__REQUIRED WORK__.
From the entries, copy each line that includes "Image".

__DATASET__.
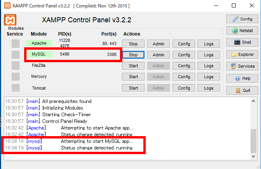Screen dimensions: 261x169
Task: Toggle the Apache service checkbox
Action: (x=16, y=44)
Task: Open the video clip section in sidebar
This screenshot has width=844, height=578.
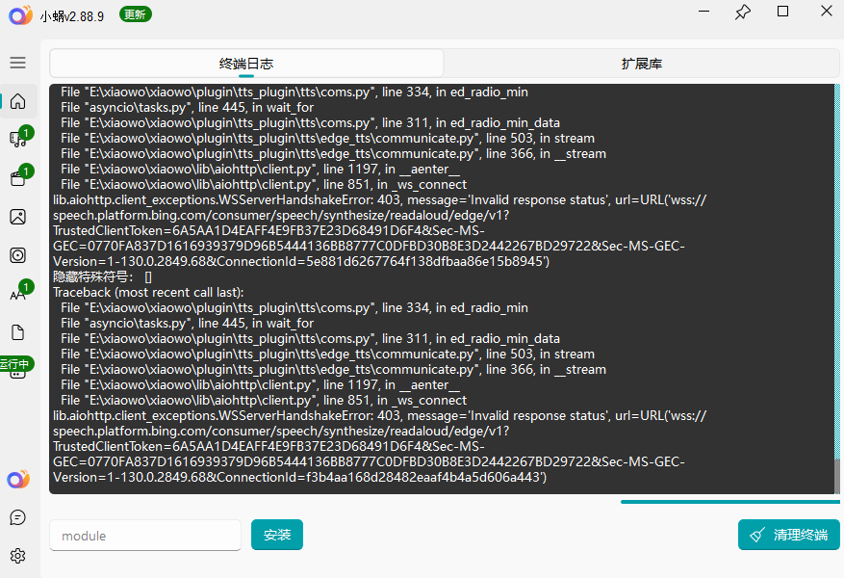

--

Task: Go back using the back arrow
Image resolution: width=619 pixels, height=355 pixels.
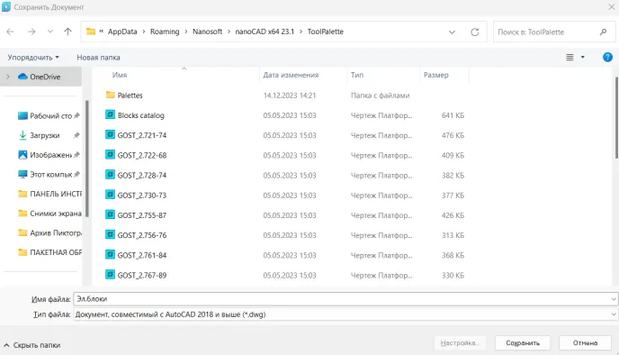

---

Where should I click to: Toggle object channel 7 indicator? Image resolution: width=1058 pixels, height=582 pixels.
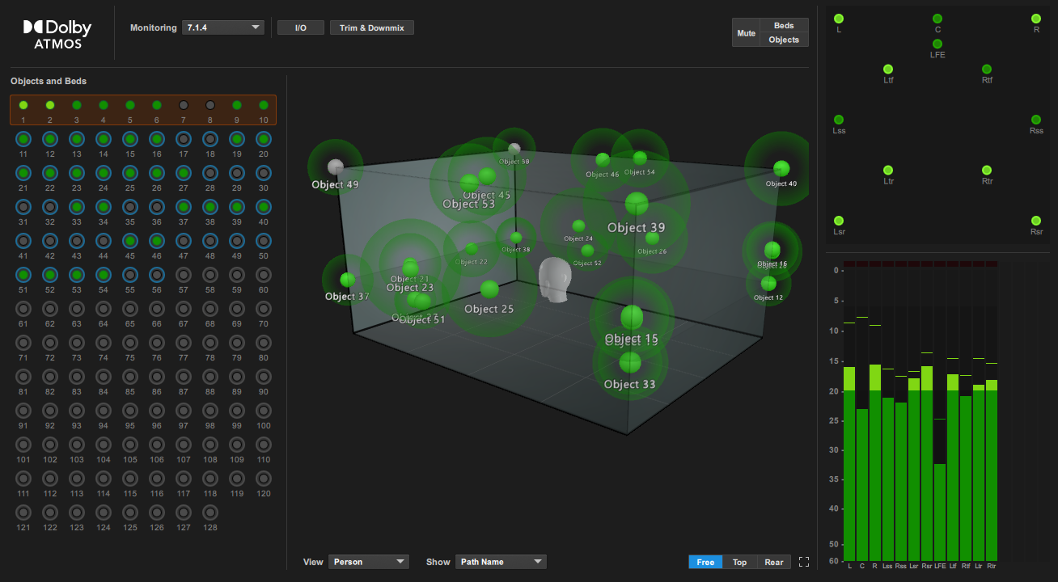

__OUTPUT OF THE TASK__.
Image resolution: width=619 pixels, height=355 pixels.
Where should I click to: Toggle object channel 7 indicator? Image resolution: width=1058 pixels, height=582 pixels.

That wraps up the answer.